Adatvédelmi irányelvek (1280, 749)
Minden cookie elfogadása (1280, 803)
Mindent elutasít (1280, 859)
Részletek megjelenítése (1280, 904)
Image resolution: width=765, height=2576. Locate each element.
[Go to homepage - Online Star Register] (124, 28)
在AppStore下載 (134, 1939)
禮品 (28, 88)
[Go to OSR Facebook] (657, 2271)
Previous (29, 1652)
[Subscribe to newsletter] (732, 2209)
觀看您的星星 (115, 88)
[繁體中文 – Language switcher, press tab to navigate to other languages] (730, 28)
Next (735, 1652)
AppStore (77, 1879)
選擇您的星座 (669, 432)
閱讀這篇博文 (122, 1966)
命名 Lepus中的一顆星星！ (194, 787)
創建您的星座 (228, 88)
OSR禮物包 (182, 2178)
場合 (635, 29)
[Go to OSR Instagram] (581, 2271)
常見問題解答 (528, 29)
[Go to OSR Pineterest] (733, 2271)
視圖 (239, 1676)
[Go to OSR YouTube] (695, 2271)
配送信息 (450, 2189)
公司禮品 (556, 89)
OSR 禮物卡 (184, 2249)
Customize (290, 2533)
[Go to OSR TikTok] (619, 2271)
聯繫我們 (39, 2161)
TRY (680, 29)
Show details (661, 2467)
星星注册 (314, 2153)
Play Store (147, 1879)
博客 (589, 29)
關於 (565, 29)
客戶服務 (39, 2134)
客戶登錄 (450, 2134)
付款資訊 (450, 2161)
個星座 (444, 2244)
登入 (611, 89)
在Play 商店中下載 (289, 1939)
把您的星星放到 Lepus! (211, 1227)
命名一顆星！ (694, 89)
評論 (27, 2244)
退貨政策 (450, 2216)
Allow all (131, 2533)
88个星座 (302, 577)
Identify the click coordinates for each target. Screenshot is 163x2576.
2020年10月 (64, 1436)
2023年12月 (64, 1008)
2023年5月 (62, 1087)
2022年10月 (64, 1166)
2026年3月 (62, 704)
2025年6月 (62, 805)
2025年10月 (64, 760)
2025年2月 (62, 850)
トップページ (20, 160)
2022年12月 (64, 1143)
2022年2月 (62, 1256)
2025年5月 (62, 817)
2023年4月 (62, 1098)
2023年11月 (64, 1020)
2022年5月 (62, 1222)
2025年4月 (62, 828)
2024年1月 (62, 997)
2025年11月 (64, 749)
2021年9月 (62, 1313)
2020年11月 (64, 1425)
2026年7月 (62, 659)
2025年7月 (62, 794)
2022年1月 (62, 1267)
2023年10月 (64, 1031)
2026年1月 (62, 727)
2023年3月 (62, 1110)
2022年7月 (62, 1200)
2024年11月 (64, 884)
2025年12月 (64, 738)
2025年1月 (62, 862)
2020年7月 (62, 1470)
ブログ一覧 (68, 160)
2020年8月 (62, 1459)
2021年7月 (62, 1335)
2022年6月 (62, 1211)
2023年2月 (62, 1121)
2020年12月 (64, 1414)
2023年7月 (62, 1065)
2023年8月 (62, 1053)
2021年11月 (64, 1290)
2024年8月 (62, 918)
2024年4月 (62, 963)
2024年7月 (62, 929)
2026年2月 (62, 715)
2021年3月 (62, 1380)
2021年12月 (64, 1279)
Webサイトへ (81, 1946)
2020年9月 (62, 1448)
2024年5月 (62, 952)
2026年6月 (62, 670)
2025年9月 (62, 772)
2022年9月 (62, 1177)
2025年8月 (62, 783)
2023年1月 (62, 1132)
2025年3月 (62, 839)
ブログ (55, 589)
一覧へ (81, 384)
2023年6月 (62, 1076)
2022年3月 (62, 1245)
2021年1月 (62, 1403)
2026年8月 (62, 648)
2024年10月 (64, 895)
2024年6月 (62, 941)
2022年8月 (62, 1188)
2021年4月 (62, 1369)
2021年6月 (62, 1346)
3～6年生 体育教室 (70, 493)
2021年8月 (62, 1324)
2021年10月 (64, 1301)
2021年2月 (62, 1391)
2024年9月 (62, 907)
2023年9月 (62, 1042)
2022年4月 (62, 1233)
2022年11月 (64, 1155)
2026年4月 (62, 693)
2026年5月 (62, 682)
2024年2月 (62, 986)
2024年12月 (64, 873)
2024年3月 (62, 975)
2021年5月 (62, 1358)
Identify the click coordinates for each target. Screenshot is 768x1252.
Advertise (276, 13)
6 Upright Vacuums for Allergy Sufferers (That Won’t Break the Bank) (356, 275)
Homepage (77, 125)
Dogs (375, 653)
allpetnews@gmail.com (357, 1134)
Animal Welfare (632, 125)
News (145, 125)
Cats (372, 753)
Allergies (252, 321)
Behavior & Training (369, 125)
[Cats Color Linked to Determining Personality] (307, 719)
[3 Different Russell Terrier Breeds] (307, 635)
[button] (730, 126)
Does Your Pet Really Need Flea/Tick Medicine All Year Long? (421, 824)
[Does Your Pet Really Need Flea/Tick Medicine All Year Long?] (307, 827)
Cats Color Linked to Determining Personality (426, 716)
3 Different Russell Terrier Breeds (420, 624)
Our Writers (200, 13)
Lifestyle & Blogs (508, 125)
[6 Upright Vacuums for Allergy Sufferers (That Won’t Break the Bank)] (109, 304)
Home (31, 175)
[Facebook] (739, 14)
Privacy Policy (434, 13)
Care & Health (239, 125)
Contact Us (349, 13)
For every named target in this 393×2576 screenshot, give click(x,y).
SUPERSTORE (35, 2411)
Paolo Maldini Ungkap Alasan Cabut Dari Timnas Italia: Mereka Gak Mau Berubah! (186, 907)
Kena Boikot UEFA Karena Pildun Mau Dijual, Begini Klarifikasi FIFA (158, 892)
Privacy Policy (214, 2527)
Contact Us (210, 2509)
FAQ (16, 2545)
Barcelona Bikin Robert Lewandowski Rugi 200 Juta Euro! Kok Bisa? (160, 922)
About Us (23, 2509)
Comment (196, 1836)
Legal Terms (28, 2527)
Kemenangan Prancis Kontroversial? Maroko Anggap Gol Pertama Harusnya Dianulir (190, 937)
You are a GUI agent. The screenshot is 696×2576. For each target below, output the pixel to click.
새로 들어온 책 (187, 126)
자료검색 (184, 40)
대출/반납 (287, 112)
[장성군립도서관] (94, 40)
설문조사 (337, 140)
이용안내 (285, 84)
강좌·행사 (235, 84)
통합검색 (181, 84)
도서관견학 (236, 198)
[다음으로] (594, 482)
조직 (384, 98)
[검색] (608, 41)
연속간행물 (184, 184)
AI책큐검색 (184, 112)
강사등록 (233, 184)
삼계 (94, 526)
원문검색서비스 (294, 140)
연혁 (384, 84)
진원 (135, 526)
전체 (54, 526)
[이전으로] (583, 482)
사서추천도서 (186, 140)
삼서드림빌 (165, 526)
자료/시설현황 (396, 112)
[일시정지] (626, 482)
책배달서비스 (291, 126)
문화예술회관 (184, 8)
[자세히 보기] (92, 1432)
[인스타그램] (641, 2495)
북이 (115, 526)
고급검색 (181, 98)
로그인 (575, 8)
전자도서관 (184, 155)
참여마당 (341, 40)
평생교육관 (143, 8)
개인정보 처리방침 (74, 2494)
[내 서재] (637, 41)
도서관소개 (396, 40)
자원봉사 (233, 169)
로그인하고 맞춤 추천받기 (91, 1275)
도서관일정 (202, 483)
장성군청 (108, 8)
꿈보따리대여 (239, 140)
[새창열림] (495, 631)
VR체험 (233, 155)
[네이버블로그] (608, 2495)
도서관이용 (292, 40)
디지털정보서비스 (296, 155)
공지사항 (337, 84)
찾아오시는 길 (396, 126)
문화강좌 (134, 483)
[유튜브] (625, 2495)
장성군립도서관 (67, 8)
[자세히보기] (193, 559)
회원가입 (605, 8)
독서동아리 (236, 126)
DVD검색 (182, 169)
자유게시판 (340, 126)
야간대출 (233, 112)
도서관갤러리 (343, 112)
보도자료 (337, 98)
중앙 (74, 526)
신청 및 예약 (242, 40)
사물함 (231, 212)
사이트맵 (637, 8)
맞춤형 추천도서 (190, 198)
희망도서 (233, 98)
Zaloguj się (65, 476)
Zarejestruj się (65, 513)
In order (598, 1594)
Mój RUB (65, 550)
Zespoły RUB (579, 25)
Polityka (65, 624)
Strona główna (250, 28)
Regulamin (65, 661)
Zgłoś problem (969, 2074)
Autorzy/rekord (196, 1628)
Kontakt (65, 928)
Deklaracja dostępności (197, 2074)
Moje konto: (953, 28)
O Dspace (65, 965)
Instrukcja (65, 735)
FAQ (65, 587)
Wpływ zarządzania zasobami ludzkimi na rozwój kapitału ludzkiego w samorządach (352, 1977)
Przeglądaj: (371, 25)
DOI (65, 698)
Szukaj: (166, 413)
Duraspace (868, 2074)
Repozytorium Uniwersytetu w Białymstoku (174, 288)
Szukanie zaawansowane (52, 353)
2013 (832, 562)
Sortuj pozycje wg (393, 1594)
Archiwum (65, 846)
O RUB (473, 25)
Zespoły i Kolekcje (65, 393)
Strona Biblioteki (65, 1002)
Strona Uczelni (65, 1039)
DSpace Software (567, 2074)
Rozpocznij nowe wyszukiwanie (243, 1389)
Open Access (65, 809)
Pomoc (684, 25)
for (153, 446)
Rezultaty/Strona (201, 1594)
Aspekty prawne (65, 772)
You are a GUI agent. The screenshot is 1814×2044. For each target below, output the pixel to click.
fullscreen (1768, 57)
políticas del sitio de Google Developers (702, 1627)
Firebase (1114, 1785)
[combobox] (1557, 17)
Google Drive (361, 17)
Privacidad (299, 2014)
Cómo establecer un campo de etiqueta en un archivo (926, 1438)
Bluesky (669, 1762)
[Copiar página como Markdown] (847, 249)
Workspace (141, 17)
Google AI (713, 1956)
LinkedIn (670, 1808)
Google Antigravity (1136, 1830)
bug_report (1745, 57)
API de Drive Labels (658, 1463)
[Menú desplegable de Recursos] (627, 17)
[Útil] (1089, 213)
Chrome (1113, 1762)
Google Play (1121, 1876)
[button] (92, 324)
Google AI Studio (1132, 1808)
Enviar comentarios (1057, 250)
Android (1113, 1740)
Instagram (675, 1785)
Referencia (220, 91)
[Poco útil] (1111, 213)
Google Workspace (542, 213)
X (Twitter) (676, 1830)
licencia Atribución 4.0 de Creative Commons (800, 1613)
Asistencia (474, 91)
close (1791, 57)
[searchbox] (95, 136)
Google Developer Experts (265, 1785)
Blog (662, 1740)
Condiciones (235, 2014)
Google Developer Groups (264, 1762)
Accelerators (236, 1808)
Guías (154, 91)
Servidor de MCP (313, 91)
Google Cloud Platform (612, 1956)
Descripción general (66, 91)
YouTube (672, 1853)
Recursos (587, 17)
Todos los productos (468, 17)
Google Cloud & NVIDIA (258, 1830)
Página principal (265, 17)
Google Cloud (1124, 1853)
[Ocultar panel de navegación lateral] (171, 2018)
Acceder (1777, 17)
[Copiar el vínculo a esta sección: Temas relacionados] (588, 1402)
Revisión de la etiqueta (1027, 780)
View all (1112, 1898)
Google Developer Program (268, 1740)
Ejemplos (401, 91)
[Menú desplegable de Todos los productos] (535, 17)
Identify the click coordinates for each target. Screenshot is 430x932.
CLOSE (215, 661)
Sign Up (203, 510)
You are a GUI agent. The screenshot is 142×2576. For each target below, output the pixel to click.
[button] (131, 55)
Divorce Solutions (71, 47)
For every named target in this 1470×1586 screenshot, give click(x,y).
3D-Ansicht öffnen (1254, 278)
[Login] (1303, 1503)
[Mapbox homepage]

TASK INSTRUCTIONS: A verbatim transcription is needed of the lines above, starting at the line with "In order (598, 1594)" and ending at the line with "Duraspace (868, 2074)", both included, and of nothing else.

EXERCISE RESPONSE:
In order (598, 1594)
Mój RUB (65, 550)
Zespoły RUB (579, 25)
Polityka (65, 624)
Strona główna (250, 28)
Regulamin (65, 661)
Zgłoś problem (969, 2074)
Autorzy/rekord (196, 1628)
Kontakt (65, 928)
Deklaracja dostępności (197, 2074)
Moje konto: (953, 28)
O Dspace (65, 965)
Instrukcja (65, 735)
FAQ (65, 587)
Wpływ zarządzania zasobami ludzkimi na rozwój kapitału ludzkiego w samorządach (352, 1977)
Przeglądaj: (371, 25)
DOI (65, 698)
Szukaj: (166, 413)
Duraspace (868, 2074)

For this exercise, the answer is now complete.